“站住!”
淩潇天臉色一變,眼神銳利的看着司徒清胤,低聲斷喝。
司徒清胤站住,回頭看他。
兩人眼神對撞,一個銳利如刀,一個冰冷淡漠。
兩人互不相讓,誰也不肯先開口。
倒是一邊的淩旭有點扛不住了。
雖然說他對自家老頭子不感冒,但也不得不承認這個男人身上的氣勢強到自己平時從來不敢和他對視。

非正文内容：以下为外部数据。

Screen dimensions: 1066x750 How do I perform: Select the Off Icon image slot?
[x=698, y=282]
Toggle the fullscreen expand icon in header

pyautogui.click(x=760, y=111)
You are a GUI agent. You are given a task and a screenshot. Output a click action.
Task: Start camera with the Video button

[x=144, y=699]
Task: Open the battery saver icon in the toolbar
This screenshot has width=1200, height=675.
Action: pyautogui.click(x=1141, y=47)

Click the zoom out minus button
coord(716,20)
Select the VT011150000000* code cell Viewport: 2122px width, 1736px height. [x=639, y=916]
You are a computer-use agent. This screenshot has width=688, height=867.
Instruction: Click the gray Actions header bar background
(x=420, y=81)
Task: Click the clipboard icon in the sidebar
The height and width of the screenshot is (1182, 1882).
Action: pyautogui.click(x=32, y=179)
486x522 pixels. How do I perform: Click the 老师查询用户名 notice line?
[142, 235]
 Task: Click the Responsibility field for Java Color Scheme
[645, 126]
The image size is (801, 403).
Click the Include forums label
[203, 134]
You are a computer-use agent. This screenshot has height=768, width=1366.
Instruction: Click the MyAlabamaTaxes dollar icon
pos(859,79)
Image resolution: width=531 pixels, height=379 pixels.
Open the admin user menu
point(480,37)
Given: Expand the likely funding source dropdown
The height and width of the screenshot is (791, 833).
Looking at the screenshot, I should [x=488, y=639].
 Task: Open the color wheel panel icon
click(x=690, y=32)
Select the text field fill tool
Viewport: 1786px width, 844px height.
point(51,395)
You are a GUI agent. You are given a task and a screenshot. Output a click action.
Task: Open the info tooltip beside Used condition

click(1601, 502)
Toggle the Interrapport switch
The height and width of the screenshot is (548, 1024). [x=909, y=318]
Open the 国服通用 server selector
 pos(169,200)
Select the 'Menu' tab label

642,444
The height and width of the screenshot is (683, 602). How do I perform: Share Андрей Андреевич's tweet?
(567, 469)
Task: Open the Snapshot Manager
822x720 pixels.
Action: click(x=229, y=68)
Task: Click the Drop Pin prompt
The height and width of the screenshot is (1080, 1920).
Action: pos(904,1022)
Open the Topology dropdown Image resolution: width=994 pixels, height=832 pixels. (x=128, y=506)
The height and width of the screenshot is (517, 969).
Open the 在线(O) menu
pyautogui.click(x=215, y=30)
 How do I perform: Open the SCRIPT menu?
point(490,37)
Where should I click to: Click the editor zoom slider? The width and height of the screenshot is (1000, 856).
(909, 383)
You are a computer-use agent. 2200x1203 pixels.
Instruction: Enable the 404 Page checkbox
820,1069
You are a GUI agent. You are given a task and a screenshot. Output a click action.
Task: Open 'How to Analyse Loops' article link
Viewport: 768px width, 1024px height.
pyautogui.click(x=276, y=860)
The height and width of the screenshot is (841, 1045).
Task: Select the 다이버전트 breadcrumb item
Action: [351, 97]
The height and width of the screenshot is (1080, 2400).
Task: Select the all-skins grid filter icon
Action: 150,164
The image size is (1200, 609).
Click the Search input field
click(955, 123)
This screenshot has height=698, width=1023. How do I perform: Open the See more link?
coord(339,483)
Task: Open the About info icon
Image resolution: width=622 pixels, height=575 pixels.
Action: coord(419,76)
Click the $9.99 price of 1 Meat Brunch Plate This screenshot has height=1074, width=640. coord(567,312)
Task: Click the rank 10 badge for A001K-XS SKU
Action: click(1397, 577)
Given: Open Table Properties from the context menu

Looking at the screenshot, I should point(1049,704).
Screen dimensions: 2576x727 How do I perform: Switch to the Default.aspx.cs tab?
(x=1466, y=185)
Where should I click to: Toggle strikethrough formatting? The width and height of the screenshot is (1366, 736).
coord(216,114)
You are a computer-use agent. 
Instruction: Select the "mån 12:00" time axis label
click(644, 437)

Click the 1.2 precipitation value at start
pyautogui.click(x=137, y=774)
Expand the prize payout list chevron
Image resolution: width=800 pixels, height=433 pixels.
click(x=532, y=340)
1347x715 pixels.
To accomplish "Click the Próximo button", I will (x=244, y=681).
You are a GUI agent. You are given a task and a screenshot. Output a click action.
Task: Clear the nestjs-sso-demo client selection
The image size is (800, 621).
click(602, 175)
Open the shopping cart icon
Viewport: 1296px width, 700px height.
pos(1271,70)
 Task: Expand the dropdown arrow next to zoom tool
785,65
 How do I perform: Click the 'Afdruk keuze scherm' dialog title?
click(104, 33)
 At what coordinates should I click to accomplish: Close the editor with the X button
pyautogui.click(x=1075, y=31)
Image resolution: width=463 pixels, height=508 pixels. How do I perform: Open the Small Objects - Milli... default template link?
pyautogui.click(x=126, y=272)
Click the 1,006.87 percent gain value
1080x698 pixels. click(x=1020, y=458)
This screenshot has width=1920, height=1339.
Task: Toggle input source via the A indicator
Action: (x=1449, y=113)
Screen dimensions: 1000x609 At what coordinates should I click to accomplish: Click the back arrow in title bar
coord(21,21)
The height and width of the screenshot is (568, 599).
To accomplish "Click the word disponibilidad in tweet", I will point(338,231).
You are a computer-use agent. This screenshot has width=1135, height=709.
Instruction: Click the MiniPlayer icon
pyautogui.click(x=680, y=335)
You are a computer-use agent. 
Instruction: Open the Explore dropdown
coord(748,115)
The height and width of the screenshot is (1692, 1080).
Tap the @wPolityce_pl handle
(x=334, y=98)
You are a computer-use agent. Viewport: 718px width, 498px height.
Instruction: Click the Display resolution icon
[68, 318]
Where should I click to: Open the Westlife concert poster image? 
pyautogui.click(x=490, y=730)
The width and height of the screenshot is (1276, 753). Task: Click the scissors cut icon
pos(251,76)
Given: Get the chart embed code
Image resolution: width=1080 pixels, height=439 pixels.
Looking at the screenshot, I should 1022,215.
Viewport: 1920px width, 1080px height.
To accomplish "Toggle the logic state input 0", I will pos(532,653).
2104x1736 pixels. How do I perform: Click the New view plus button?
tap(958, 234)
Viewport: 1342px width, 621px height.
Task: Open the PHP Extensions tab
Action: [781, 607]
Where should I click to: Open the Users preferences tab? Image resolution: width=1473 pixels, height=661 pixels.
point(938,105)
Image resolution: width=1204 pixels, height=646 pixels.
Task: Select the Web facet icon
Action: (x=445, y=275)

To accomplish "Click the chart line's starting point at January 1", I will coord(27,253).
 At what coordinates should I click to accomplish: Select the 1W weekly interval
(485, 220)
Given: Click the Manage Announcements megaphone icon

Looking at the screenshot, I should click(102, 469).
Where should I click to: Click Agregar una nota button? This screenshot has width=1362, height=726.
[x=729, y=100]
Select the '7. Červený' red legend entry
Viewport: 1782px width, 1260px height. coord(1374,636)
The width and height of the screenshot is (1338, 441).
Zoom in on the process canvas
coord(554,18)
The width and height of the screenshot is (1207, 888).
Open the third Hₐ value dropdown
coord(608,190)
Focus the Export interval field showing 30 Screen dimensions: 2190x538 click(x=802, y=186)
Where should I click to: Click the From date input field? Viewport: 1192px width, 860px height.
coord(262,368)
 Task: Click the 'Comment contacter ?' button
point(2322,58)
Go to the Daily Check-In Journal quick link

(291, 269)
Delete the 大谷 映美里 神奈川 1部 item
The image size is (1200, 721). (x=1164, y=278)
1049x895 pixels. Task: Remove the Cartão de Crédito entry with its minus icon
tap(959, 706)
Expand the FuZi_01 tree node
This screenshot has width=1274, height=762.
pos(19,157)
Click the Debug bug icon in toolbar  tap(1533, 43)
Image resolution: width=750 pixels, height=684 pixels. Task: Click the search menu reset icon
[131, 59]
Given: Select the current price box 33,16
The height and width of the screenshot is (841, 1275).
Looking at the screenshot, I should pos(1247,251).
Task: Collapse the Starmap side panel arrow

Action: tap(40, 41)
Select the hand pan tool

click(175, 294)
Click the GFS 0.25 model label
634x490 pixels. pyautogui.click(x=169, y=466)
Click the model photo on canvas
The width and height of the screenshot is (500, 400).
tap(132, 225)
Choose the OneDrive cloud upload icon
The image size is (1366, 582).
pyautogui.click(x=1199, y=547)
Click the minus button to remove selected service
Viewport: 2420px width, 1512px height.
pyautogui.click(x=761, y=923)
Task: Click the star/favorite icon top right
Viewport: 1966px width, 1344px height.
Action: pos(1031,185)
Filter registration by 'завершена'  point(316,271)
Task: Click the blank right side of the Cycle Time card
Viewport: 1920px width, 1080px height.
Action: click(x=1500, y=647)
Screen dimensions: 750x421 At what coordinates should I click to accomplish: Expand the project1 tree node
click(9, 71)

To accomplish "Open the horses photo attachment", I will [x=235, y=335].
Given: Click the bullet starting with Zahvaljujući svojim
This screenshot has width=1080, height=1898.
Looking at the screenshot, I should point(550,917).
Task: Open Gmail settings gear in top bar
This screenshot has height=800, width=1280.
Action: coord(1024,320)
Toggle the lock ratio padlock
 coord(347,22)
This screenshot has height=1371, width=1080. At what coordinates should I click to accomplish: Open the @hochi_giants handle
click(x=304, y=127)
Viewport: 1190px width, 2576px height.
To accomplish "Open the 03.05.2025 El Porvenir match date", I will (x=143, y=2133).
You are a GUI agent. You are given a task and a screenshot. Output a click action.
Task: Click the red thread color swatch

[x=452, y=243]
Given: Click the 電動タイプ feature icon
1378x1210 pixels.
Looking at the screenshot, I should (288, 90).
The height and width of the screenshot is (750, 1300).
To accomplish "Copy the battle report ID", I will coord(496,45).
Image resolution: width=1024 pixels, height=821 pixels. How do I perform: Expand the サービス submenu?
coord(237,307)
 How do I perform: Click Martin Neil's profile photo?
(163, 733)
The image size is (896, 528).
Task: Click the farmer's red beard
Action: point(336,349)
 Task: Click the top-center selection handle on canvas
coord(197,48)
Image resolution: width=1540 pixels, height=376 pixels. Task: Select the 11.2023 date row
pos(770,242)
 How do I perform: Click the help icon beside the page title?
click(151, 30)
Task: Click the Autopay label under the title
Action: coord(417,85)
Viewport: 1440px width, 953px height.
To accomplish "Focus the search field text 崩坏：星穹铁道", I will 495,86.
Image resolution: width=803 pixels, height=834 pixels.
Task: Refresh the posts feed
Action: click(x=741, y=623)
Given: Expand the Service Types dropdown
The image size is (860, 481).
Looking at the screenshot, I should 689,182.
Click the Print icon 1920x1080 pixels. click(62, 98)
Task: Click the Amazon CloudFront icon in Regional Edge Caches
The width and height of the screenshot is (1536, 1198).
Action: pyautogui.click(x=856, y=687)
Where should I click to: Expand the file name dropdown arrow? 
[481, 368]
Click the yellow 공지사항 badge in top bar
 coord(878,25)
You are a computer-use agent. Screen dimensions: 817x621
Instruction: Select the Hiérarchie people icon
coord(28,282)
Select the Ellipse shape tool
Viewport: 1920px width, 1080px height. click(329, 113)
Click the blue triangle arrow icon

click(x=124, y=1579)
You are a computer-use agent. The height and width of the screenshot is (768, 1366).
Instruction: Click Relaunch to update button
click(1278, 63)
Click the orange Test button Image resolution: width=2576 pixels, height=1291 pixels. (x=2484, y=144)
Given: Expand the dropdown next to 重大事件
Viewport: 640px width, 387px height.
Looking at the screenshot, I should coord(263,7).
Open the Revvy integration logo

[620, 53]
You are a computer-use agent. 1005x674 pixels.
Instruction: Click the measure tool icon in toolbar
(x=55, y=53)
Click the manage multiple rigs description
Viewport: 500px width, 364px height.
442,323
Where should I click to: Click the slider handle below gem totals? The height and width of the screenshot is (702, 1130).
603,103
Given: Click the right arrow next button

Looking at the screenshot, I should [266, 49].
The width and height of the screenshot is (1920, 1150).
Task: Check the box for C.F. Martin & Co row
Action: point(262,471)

哪怕做了多年特種兵,骨子裏對自家老爸的敬畏也從沒少過。
所以,對于能夠和淩潇天對視半晌,氣勢上絲毫不落下風的司徒清胤,他是極端佩服的。
“我要收回我的東西。”
最後還是淩潇天先開口。
在他開口之後,淩旭才松了一口氣,擦擦額頭上的汗。
哪怕在戰場上槍林彈雨他都不怕,面前這兩人散發的氣勢卻一個比一個攝人。
所以,在氣氛被打破的第一時間,他丢給司徒清胤一個自求多福的眼神,溜到外面花園去了。
淩潇天先開口不是氣勢拼不過司徒清胤。
而是兩人的對視毫無意義。
顯然,他不會去做沒有意義的事情。
他的信條就是用最少的時間,最簡潔的方式做最有效的事。
否則又怎麽會有今日的成功?
“送出去的東西還要收回嗎?”
司徒清胤把玉佩收進口袋裏,淡淡的回望他。
淩潇天盯着他看了一會兒,才換了口氣。
“她們還好嗎?”
“好不好我想淩先生應該是不關心的。”
司徒清胤眼底掠過暗潮。
他知道玄離憂對這個作爲她生父卻從未盡過一天父親責任的男人有怨氣。
所以即使爲了玄離憂的安危,有求于他。
他也不打算讓自己處于弱勢的位置。
“司徒家主這話似乎有很深的怨氣。”
淩潇天掏出一根香煙,他背後一直充當背景的一個男人彎腰爲他點燃。
司徒清胤搖頭:“該有怨氣的并不是我。雖然我也認爲你不夠資格做一個父親。”
淩潇天把香煙送到嘴邊的動作頓了頓,聲音沉凝:“我并不知道她懷了身孕。”
“如果這是淩先生的理由的話。”
司徒清胤垂下眼皮。
他今天來這裏不是讨論淩潇天對玄離憂母女虧欠有多深的問題。
話題到這裏也該打住了。
所以在淩潇天微沉的臉色下,他适時轉了話題。
“淩先生。你的對錯不該我來評價。今天我來見你,是要告訴你,你的女兒現在有性命之憂。”
“我憑什麽相信你?”
淩潇天冷冷的看着司徒清胤。
到目前爲止,他拿出的隻有一枚玉佩。
而這個玉佩當初玄靜母女也拿到過,這才騙到了他。
同樣的當他不可能上兩次。
“難道淩先生就不奇怪玄靜母女憑什麽蒙混過DNA檢測的嗎?”
司徒清胤也不着急。
能證明玄離憂身份的事太多了。
“我并不關心這樣的事。”
淩潇天搖頭,他日理萬機,再加上當時知道被騙更多的是憤怒,沒考慮過這個問題。
後來想問楊秀貞母女的時候,她們卻已經失蹤了。